Das am 18. August 2006 in Kraft getretene Allgemeine Gleichbehandlungsgesetz (AGG) – auch Antidiskriminierungsgesetz genannt – soll Benachteiligungen aus Gründen der Rasse, der ethnischen Herkunft, des Geschlechts, der Religion, der Weltanschauung, einer Behinderung, des Alters oder der sexuellen Identität verhindern. Vor allem die Ministerpräsidenten der Union hatten sich sehr dagegen gewehrt.

Aus Sicht der Bundesbeauftragten ist es ein Erfolg. „Das Gesetz hat die Sensibilität für Gleichbehandlungsfragen erhöht und positive Prozesse angeregt“, sagte Köppen. Die Gerichte seien „durchaus in der Lage, fingierte Fälle von echter Diskriminierung zu unterscheiden und Abzocker zu enttarnen“.

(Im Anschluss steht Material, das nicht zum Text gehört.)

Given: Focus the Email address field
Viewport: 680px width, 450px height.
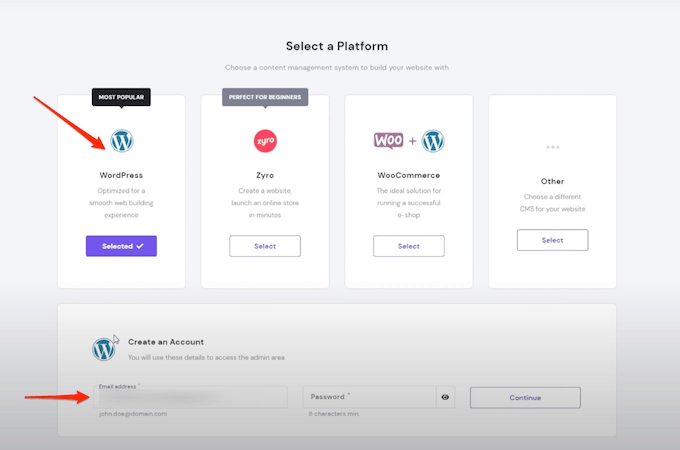Looking at the screenshot, I should [x=190, y=397].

Schon während der Aufbauphase ihrer Abteilung hätten sich in den vergangenen Monaten 2300 Anfragen angesammelt, bei denen neben Alter und Geschlecht „auch mögliche Diskriminierungen von Behinderten eine größere Rolle“ gespielt hätten. Um die anhaltende Skepsis vor allem in Unternehmen zu überwinden, will Köppen das Gespräch mit Firmen und Verbänden suchen. „Ich möchte einen Pakt mit der Wirtschaft schließen“, kündigte sie an. So soll ein Lernprogramm auf der Internetseite ihrer Beschwerdestelle den Firmen helfen, sich auf die Regeln einzustellen.

Nur drei Klagen in Niedersachsen
Der Vizepräsident des niedersächsischen Landesarbeitsgerichts, Heinrich Kiel, sagte in Hannover, durchschnittlich hätten die rund 70 zuständigen Kammern in Niedersachsen bisher nicht mehr als drei Klagen nach dem neuen Gesetz verhandelt. Zumeist sei es um Alters- und Geschlechtsdiskriminierung gegangen in Bezug auf Kündigungen und Abfindungszahlungen.

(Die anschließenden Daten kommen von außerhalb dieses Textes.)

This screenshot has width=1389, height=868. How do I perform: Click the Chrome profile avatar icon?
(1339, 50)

Die Bundesvereinigung der Deutschen Arbeitgeberverbände (BDA) erneuerte indes ihre Kritik an dem Gesetz. „Es sollte dafür sorgen, dass Behinderte, Ältere oder Homosexuelle schneller eingestellt werden. Das ist auf keinen Fall geschehen“, sagte die zuständige BDA-Referentin Kristina Schütt. „Die Arbeitgeber sind eher vorsichtiger geworden, weil die Rechtfertigung der Bewerberauswahl so schwierig geworden ist.“ Um die Firmen gegen betrügerische Ausnutzung des Gesetzes zu schützen, baue die BDA in Berlin ein Archiv mit Hinweisen auf Personen auf, die sich nur zum Schein auf ausgeschriebene Stellen bewürben und dann mit Verweis auf das Gleichbehandlungsgesetz Entschädigungen erstreiten wollten.